Caused by: java.io.FileNotFoundException: ~/java/jre1.7.0_40/lib/resources.jar (Too many open files)

Anything different in default settings that might be hidden? What does this number of open files depend on - only on number of input files, or does their size matter, etc.?

This depends on the number of open files, not their sizes. Typically this issue is linked to GATK creating temporary files. We don't have any guidelines to predict how many temp files may need to be opened, and I'm not sure what could have changed between versions to explain why it is failing now. We work almost exclusively in a cluster environment with much higher tolerances so we have little experience with this type of constraint. I would recommend trying to double the ulimit and see if that works.

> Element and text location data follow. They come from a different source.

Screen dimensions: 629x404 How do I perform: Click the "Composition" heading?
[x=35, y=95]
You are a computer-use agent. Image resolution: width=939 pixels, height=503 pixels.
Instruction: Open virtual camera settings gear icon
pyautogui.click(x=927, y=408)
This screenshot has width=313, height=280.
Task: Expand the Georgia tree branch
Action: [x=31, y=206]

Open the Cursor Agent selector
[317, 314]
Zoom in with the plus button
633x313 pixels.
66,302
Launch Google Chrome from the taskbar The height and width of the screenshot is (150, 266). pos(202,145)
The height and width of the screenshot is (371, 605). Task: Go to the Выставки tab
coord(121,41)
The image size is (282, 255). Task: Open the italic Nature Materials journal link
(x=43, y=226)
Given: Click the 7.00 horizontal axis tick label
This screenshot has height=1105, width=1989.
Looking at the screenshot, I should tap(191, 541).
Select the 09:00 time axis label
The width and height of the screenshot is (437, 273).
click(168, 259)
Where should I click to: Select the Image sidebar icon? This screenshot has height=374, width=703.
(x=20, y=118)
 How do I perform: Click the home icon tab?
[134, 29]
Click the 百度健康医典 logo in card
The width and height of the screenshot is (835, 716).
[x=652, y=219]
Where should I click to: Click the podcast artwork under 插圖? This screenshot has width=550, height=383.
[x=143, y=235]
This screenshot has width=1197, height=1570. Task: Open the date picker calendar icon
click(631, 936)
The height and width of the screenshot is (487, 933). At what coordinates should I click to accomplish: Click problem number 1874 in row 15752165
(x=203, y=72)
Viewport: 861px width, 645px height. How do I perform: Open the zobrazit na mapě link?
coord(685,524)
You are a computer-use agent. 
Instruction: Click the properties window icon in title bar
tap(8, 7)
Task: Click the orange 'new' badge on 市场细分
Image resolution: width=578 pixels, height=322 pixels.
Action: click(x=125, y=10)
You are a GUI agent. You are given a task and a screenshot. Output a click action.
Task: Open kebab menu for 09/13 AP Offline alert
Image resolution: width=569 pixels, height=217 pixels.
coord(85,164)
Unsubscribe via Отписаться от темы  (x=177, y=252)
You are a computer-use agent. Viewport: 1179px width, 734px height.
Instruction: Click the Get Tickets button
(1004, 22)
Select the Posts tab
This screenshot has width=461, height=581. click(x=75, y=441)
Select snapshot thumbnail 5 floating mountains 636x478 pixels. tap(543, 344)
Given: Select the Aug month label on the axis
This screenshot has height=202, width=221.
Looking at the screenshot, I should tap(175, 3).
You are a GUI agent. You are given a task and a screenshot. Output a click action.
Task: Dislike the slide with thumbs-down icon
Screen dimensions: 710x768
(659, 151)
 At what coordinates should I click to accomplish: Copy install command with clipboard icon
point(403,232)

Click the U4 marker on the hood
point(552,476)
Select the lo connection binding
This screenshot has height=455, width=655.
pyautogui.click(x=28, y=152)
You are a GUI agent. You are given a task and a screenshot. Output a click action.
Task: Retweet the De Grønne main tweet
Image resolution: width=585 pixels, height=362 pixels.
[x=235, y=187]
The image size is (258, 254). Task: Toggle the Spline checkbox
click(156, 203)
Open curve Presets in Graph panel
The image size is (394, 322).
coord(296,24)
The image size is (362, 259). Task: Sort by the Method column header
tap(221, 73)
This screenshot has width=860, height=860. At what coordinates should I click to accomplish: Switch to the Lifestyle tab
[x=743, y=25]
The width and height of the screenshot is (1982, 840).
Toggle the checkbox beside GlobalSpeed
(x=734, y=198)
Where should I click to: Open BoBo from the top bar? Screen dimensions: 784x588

Geraldine Van der Auwera, PhD

• Posts: 47Member

Seems like the error had to do with changes made to our cluster. It would be useful at some point to publish some numbers on how this number of temporary files increases with number of inputs in UG. It's hard to know what happens in the 'black box', and difficult to estimate what to request from cluster admins. Nevertheless, thank you for your responses.

Hi @vsvinti,

Temp file usage (for tools that primarily process BAMs), should be a function of the number of contigs in the intervals to process, not the number of samples. Are you working with draft genomes that have many contigs, by any chance?

Geraldine Van der Auwera, PhD

• Posts: 47Member

I am working with whole exomes, calling only at capture intervals. Aha, so if this number of temp files are due to the intervals, I could break them up into smaller chunks and see what happens! I'll report back if/when I get to it!